The result of the validation is returned to the merchant in an OIDC response along with the state value on the basis of the end user confirming its consent to do so.
Data flows and processes
The GÉANT Association (licensor of the InAcademia Service) is the data controller of the validation result and the technical log containing the following data (which are stored in EEA and only for limited period of 28 days):
- The date and time of the transaction;
- A session identifier for the merchant which requested the validation;
- An identifier for the merchant;
- A session identifier as provided by the institution;
- The affiliation and any further information provided by the Institution (in case of positive validation – including the country and name of your institution or in case of negative validation – simple no);
- The transient or persistent identifier
- The IP address used at the time of the transaction.

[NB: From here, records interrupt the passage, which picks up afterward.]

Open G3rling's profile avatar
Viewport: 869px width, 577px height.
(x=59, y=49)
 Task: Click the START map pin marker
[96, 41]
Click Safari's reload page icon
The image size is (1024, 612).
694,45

The merchant is the Controller of the user’s personal information registered with the merchant during the registration and sales process. However, the OIDC transaction does not request or include the user’s personal information. The user is redirected via the InAcademia Service by way of 1) the merchant having configured the idp_hint value behind the institution selection process in its web UI, or 2) the merchant having configured a redirect to the InAcademia Discovery Service. Because it uses the OIDC and SAML protocols, the transaction itself is unaware of the user’s personal information, and is maintained only by the state and nonce.
The institution is the Controller of the users' personal information registered with the institution. The SAML transaction ensures that none of the user's credentials are visible or transferred to InAcademia by the end user to validate their affiliation (only the act of authenticating allows the IdP to release the required attributes which are described in the InAcademia Privacy Statement); this data is processed by the institution for the purpose of the authenticating the end user and is outside the scope of the InAcademia service.

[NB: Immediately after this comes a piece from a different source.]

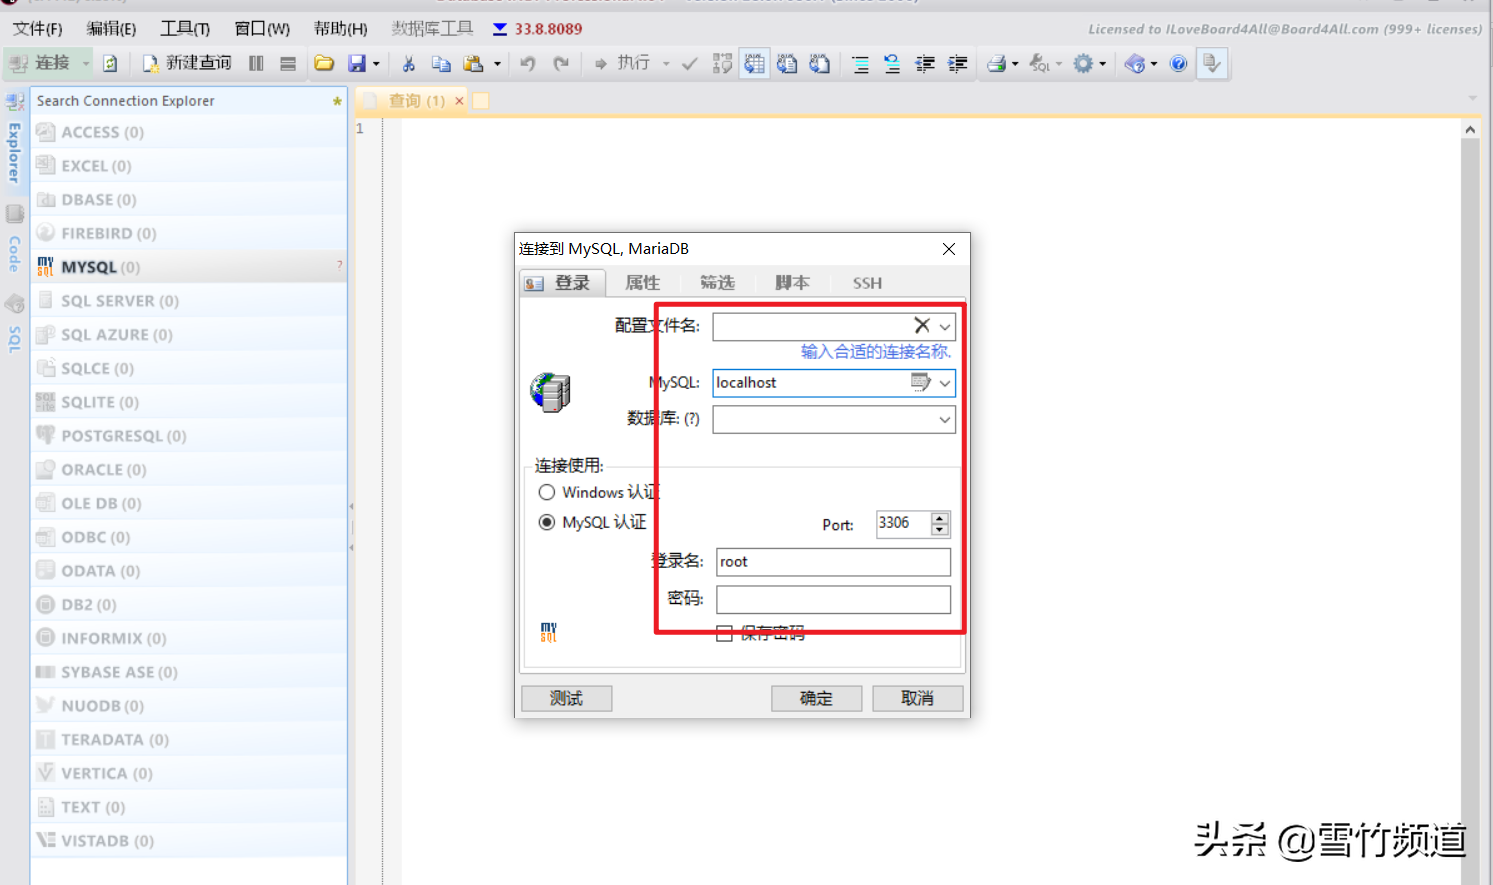Open settings gear icon in toolbar

click(x=1083, y=64)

The SAML response from the Institution’s IdP contains the affiliation attribute, such as “student”, “staff”, “faculty”, “employee” or “member”, if one exists, the state value and either a transient or persistent identifier, as well as a transaction identifier.
The SAML response from the institution’s IdP is processed by the InAcademia Service to create an OIDC response to the merchant. The OIDC response provides the value of the affiliation attribute to the merchant. Where the merchant requests a transient identifier, InAcademia creates a pseudonymised transient identifier. Where the merchant requests a persistent identifier, InAcademia creates a pseudonymised persistent identifier and does not release the values received from the institution's identity provider. The pseudonymised identifiers cannot be translated by the merchant.